Eric’s role in Kin has also been extremely rewarding for Keeley, although it was strange working from home in Ireland for the first time in years and not being able to see his family, due to Covid restrictions. .
“It’s one thing I had to come home to and one I couldn’t let go of. I think he’s one of my favorite characters. It was nice to be back home. There was also a pretty sad element as the bars were all closed and I couldn’t even go downstairs to see my family in Offaly due to the lockdown.
“But there were little bursts of light that were beautiful, I walked down to the dock of the Grand Canal, I drank a cheeky glass of wine, I sat on a bench and I watched the swans, the people gathering outside. We are a nation of people who love to be together and have the craic and being told that you are not allowed to do this because you might hurt yourself is a very difficult thing to understand.
There have been many talking points surrounding Kin, the main one being comparisons, unfavorable or not, to RTÉ’s previous gangland drama, Love / Hate. It’s not something that particularly bothers Keeley.
“At the end of the day, there’s no denying that Love / Hate helped take Irish content to the next level in terms of what we were able to do, that we could compete with the bigger networks with dramas, actors and a quality production. I think it was a big deal. You can’t do gangland drama since then and not tip the hat to them. It’s a great show and there is no doubt that we had some big boots to fill. I saw people who were like “oh, this is not love / hate”.

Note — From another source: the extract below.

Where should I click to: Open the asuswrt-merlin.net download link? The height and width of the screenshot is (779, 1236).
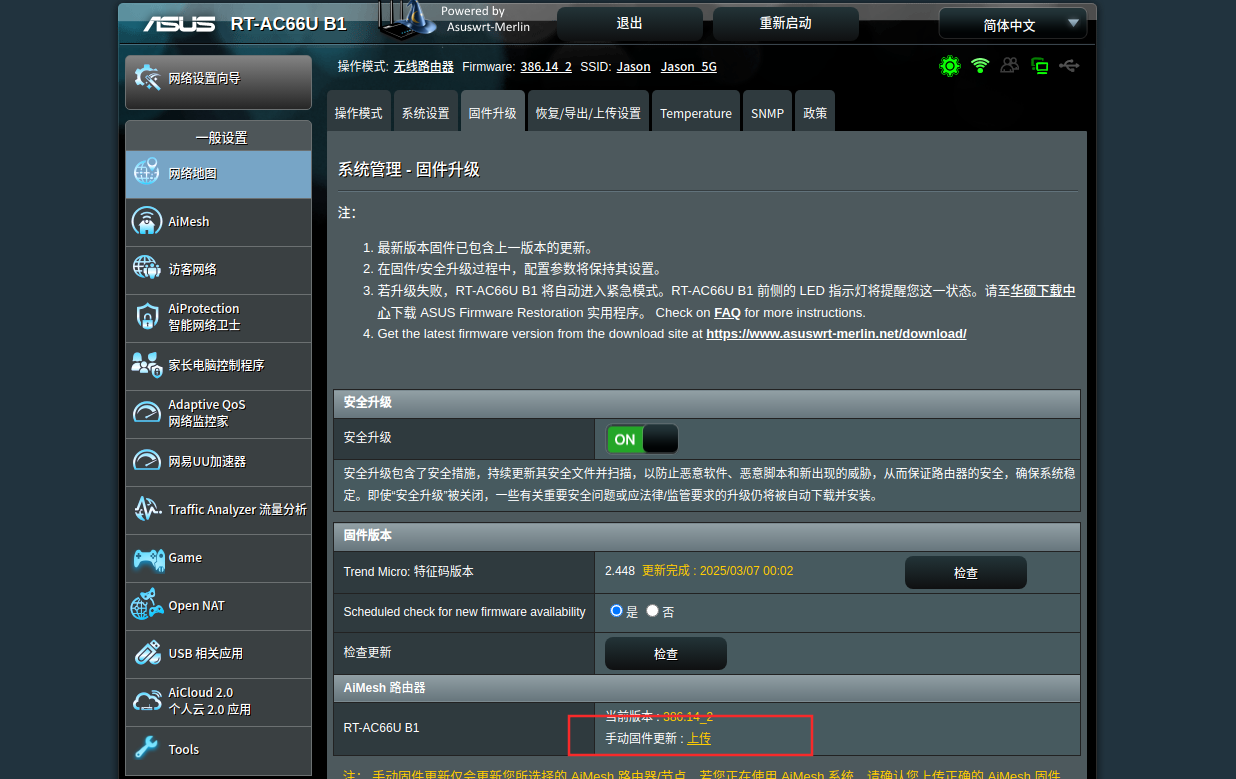[836, 334]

“Of course it’s not, it was never going to be, you can’t do the same series again, that’s not what we’re doing here. To me, Kin feels like we’re looking through. keyhole characters – watching them at their own pace, trying to be a family, in these crazy high stakes circumstances. I think we’ve managed to achieve something unique in and of itself while also paying homage to Love / Hate, who led the way.
Keeley is quiet about the end of the series and Eric’s future. “He had to put his money where his mouth is and take responsibility for his actions – it’s a fire forging him, I think.”
Fittingly, when the last episode of Kin airs and viewers find out about the fate of the Kinsella family, Keeley will be home to reunite with her own family in Offaly.
“It’s always nice to come home after being away. I have had a very busy year and want to take the rest of the year off. I just want to be with my family and sit by the fire and soak up that. However, the funny thing about this industry is that you provoke the universe when you say you want some free time, because you will get a job. My intention is to be home until Christmas and then probably return to Reykjavik after that.
Even when he’s in Iceland, he never feels far from home. “They look a lot like us. We forget that Ireland was a Nordic colony for centuries. The Romans gave the infrastructure to everyone, the Scandinavians gave us our infrastructure. Even in their language, there are a lot of words in Irish and Icelandic that mean the same thing. There is a kinship between us.
- The last episode of Kin is on RTÉ1 tomorrow at 9:30 p.m.